WHAT IS REQUIRED: Your answer must match the material exactly, line for line.
Segment Start: DATA FOR THIS TASK
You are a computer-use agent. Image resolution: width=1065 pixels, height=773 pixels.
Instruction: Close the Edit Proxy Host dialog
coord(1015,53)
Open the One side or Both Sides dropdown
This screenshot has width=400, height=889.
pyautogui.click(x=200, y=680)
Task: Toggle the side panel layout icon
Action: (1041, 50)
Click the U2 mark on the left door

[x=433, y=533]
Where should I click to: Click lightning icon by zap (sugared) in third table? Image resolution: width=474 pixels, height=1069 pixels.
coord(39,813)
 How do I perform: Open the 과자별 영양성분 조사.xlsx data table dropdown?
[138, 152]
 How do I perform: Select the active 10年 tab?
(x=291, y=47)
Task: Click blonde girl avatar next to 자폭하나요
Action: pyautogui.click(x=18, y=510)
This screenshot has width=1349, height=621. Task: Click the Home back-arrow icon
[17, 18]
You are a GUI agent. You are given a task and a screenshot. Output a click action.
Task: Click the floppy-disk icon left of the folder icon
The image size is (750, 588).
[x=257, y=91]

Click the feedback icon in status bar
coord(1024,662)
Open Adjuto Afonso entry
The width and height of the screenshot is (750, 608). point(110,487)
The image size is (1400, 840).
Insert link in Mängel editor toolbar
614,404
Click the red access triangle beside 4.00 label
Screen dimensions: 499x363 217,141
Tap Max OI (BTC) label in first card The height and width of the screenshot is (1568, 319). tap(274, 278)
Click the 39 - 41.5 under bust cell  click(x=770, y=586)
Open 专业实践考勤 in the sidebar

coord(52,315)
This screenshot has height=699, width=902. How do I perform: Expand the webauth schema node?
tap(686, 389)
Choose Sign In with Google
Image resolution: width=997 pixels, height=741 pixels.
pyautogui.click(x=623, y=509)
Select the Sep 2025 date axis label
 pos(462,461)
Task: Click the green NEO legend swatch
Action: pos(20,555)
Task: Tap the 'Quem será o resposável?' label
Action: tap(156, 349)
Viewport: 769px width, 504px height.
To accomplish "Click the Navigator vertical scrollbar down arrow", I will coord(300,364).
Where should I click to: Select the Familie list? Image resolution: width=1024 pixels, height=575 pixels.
Segment End: DATA FOR THIS TASK
ANSWER AREA:
You are a computer-use agent. Image resolution: width=1065 pixels, height=773 pixels.
Instruction: Close the Edit Proxy Host dialog
coord(1015,53)
Open the One side or Both Sides dropdown
This screenshot has width=400, height=889.
pyautogui.click(x=200, y=680)
Task: Toggle the side panel layout icon
Action: (1041, 50)
Click the U2 mark on the left door

[x=433, y=533]
Where should I click to: Click lightning icon by zap (sugared) in third table? Image resolution: width=474 pixels, height=1069 pixels.
coord(39,813)
 How do I perform: Open the 과자별 영양성분 조사.xlsx data table dropdown?
[138, 152]
 How do I perform: Select the active 10年 tab?
(x=291, y=47)
Task: Click blonde girl avatar next to 자폭하나요
Action: pyautogui.click(x=18, y=510)
This screenshot has width=1349, height=621. Task: Click the Home back-arrow icon
[17, 18]
You are a GUI agent. You are given a task and a screenshot. Output a click action.
Task: Click the floppy-disk icon left of the folder icon
The image size is (750, 588).
[x=257, y=91]

Click the feedback icon in status bar
coord(1024,662)
Open Adjuto Afonso entry
The width and height of the screenshot is (750, 608). point(110,487)
The image size is (1400, 840).
Insert link in Mängel editor toolbar
614,404
Click the red access triangle beside 4.00 label
Screen dimensions: 499x363 217,141
Tap Max OI (BTC) label in first card The height and width of the screenshot is (1568, 319). tap(274, 278)
Click the 39 - 41.5 under bust cell  click(x=770, y=586)
Open 专业实践考勤 in the sidebar

coord(52,315)
This screenshot has height=699, width=902. How do I perform: Expand the webauth schema node?
tap(686, 389)
Choose Sign In with Google
Image resolution: width=997 pixels, height=741 pixels.
pyautogui.click(x=623, y=509)
Select the Sep 2025 date axis label
 pos(462,461)
Task: Click the green NEO legend swatch
Action: pos(20,555)
Task: Tap the 'Quem será o resposável?' label
Action: tap(156, 349)
Viewport: 769px width, 504px height.
To accomplish "Click the Navigator vertical scrollbar down arrow", I will coord(300,364).
Where should I click to: Select the Familie list? Image resolution: width=1024 pixels, height=575 pixels.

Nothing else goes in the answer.